■ REQUIREMENT
Among the entries that follow, tally the lines with the string "profile". Give no more than the number.

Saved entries
☆ ☆ ☆ ☆ ☆
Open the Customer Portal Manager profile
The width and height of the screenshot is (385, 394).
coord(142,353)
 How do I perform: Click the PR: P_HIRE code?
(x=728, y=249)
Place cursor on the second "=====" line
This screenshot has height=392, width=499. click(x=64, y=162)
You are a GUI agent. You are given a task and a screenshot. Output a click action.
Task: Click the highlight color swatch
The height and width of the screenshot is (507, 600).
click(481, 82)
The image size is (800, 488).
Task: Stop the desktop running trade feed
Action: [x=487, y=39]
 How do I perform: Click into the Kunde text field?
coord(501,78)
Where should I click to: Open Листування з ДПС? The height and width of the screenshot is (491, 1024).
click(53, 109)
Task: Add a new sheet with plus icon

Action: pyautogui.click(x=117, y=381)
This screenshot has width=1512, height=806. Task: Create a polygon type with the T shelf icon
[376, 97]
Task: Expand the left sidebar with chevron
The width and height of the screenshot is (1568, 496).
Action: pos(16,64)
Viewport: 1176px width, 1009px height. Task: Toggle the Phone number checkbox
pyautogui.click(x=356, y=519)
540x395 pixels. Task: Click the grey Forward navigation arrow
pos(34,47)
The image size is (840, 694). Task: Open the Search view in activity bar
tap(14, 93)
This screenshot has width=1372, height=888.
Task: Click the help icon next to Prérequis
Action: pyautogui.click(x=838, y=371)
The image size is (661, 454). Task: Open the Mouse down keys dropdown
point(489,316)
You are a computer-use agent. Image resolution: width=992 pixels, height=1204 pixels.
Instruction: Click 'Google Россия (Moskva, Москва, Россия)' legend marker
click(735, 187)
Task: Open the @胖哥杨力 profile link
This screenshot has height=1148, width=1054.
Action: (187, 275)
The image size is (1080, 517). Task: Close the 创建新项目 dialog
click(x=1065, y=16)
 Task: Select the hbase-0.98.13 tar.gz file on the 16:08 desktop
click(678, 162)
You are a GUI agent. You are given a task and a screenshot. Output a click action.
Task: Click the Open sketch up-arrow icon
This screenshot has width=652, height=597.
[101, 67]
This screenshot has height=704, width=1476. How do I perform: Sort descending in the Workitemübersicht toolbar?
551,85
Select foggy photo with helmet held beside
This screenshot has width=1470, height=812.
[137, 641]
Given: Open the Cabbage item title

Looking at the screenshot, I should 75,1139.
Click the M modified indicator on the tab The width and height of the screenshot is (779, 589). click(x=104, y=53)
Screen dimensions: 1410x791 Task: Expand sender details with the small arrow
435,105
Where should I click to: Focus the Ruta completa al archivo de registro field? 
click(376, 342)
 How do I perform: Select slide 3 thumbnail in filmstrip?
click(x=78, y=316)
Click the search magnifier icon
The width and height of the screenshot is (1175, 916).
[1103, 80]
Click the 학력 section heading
☆ ☆ ☆ ☆ ☆
■ SOLUTION TO THE EXERCISE
2